The shift from diplomatic pleasantries to hard defence cooperation is already underway. Following Air Chief Marshal Hasan Mahmood Khan’s visit to Islamabad earlier this month, reports indicate that Bangladesh is in talks to acquire JF-17 Thunder aircraft from Pakistan. By turning cricket into a tool of coercion, India is inadvertently strengthening the very axis it has spent decades trying to dismantle.
The tragedy of this diplomatic rupture is that it contradicts India’s own high-level strategy. Just weeks prior to the BCCI’s move, New Delhi signalled a pragmatic desire to stabilise the relationship. External Affairs Minister S. Jaishankar’s presence in Dhaka in December following the passing of former Prime Minister Khaleda Zia was interpreted as showing a willingness to engage with the opposition ahead of the pivotal February elections.

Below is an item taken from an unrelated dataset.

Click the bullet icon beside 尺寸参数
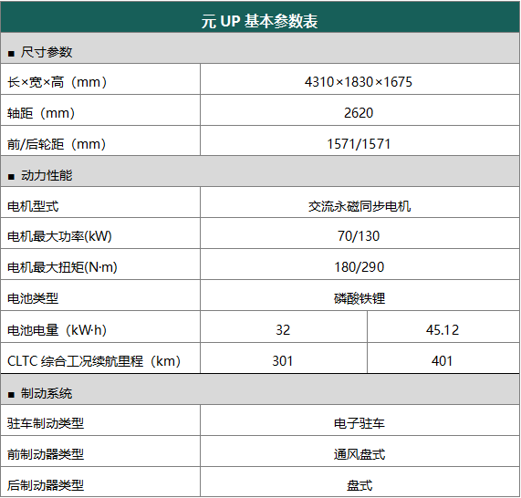Image resolution: width=521 pixels, height=498 pixels. [x=11, y=54]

However, BCCI’s punitive actions have effectively undercut this outreach. In the news cycle, the perceived insult to a national sporting icon like Rahman resonates far more than a ministerial visit. It also raises a troubling question: what is steering India's foreign policy apparatus? It appears that domestic populism is increasingly overriding strategic logic. The need to appease domestic constituencies by playing tough on anti-India sentiment in the neighbourhood is sabotaging India’s long-term interests. The BCCI’s directive seems aimed less at changing behaviour in Dhaka and more at satisfying political narratives within India.
To salvage the relationship, New Delhi must urgently decouple its domestic appeasement strategies from its regional foreign policy. Cricket has long been the sharp end of the diplomatic spear in South Asia, but it is a tool meant to stitch wounds, not open new ones. India cannot afford to lose Bangladesh as a strategic anchor. Any such moves will lead to increased isolation in its own backyard, surrounded not by allies but by a ring of resentment of its own making.